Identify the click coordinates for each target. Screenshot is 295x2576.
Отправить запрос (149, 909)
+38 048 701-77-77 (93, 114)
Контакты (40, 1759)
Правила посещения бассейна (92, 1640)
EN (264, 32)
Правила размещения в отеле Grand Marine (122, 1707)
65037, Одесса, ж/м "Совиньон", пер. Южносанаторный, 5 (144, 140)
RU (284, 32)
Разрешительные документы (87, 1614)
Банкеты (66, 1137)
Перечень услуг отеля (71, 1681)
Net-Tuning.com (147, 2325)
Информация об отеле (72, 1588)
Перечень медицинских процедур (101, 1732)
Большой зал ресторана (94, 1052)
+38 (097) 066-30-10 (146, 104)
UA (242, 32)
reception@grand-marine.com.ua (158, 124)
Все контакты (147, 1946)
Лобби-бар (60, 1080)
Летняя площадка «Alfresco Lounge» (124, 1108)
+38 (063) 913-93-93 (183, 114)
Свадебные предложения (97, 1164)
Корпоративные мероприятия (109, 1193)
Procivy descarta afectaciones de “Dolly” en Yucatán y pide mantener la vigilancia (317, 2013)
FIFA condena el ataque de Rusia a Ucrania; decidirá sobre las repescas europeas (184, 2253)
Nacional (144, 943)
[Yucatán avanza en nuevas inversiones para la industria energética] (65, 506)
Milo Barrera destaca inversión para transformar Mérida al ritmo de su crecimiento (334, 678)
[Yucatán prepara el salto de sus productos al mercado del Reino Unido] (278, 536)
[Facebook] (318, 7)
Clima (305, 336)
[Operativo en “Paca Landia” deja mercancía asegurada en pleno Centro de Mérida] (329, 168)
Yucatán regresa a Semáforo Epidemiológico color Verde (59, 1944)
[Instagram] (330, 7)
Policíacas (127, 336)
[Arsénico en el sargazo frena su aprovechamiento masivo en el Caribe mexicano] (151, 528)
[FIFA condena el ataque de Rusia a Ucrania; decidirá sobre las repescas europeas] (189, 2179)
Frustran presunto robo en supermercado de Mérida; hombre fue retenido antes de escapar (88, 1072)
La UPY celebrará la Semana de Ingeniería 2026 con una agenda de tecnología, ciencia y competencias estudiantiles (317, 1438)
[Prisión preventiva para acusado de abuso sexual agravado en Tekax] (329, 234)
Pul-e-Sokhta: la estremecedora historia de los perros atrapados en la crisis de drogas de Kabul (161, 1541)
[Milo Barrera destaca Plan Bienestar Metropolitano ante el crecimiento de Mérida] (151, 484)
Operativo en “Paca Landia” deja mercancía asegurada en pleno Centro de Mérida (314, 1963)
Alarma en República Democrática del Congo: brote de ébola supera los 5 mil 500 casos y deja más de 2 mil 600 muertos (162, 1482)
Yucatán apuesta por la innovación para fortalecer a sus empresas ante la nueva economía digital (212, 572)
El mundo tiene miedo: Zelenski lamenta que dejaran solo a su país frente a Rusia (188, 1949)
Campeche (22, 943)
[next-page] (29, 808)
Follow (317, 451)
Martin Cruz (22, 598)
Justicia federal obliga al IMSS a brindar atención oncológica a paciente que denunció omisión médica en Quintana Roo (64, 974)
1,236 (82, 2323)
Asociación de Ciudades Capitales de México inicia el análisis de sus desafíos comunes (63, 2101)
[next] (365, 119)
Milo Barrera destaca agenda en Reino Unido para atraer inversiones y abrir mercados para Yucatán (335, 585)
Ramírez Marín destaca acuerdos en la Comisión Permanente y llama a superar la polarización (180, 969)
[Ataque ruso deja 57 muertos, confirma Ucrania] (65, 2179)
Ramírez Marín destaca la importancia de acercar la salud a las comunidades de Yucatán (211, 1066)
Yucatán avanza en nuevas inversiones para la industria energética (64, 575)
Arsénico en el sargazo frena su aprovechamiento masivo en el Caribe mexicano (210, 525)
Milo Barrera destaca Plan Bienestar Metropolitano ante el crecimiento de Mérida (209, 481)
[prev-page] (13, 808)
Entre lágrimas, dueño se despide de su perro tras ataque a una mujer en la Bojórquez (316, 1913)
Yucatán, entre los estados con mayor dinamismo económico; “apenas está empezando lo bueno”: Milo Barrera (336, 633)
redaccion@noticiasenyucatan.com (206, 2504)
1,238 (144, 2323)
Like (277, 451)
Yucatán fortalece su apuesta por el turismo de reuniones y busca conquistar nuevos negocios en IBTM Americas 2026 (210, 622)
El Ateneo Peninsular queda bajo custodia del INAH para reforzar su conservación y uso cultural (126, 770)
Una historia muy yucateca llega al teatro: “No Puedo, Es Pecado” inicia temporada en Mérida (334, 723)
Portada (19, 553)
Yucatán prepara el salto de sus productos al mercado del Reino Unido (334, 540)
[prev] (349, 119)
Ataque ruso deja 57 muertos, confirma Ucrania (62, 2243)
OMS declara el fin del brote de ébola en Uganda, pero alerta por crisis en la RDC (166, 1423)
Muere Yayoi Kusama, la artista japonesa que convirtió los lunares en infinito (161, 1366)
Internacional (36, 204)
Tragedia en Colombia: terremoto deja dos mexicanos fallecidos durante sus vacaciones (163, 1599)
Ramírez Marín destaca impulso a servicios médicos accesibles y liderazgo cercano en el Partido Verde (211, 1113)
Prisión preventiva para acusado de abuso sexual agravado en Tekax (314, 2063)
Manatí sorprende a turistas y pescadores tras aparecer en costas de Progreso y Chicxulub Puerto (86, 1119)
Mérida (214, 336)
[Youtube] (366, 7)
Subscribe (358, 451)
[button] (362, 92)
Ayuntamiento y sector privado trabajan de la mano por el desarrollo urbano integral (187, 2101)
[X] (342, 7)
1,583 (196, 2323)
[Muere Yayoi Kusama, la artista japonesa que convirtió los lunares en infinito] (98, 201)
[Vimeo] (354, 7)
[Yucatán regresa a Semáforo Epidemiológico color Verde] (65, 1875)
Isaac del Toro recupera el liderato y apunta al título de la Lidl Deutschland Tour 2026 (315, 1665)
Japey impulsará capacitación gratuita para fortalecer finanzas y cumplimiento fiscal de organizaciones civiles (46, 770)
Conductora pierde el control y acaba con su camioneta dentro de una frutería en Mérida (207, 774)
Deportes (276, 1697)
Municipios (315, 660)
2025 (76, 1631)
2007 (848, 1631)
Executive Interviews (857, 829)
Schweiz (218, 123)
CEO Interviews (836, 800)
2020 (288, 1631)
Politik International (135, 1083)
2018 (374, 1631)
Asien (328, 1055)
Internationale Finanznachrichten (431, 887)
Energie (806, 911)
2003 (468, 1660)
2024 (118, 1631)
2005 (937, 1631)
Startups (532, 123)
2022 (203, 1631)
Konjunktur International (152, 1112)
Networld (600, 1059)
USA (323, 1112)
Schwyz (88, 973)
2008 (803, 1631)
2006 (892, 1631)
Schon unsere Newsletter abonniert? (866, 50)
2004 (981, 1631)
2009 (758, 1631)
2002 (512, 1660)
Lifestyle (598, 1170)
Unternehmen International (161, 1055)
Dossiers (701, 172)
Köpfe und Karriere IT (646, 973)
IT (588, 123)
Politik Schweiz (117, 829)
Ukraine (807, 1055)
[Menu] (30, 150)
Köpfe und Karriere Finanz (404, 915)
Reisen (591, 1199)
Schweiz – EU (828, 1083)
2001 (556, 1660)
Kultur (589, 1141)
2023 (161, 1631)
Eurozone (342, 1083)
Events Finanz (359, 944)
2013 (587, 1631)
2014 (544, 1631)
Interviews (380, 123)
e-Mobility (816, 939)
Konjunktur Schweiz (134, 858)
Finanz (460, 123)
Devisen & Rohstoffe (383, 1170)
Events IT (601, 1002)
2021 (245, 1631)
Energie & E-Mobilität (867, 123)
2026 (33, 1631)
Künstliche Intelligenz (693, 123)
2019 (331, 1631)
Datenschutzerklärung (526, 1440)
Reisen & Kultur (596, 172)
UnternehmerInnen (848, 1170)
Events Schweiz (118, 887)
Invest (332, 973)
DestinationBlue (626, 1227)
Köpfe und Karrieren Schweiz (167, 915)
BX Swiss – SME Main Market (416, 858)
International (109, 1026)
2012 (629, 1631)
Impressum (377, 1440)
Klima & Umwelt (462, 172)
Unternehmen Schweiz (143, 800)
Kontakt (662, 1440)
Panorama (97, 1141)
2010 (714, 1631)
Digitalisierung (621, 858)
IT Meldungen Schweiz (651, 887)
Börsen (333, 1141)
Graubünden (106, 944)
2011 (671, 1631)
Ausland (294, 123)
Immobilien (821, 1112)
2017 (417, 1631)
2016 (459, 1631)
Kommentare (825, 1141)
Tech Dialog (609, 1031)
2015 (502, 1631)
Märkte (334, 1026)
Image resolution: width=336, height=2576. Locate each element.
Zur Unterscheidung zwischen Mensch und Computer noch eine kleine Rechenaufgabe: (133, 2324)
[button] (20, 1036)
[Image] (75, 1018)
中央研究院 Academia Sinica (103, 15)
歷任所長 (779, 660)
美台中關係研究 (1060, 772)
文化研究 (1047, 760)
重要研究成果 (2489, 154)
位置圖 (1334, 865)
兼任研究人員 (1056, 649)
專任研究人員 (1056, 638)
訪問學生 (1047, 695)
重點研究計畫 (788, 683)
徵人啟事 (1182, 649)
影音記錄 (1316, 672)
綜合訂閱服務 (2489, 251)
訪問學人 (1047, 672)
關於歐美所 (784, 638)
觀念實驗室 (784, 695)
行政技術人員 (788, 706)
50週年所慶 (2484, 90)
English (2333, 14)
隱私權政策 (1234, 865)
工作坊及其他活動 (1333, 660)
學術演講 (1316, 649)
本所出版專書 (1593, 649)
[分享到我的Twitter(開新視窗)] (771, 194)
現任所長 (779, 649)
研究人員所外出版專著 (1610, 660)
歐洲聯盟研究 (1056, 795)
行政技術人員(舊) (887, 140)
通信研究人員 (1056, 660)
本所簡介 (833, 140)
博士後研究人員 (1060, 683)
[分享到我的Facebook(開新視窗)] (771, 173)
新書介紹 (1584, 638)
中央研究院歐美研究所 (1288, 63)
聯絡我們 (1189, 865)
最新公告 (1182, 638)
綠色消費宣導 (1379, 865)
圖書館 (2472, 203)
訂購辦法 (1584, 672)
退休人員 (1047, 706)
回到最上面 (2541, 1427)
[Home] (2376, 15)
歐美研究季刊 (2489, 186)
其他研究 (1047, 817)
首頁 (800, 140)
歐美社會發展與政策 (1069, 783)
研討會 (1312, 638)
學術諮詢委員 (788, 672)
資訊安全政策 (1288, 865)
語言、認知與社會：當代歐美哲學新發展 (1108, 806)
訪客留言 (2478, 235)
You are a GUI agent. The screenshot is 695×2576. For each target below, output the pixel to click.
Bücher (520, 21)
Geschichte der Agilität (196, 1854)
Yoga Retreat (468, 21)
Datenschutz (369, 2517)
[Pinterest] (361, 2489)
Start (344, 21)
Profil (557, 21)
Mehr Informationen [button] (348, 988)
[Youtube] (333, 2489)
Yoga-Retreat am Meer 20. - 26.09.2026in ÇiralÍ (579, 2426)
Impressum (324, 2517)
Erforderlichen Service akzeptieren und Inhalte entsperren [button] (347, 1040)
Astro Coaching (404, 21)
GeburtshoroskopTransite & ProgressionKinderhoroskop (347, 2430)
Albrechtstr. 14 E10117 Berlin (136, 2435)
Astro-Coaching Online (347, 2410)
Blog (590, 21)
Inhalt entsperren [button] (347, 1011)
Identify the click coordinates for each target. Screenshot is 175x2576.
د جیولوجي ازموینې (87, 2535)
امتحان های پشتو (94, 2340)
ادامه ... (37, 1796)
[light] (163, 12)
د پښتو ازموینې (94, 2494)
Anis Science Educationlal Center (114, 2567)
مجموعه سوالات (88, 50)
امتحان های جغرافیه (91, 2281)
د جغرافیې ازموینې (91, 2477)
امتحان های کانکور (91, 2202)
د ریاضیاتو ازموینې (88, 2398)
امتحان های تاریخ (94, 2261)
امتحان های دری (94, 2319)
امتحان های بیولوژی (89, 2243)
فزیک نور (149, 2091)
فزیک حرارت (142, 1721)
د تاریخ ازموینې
◇ ◇ ◇ ◇ ◇ ◇ ◇
▶ What to do
Going through the entries above, show each line that contains "Перечень".

▶ Answer
Перечень услуг отеля (71, 1681)
Перечень медицинских процедур (101, 1732)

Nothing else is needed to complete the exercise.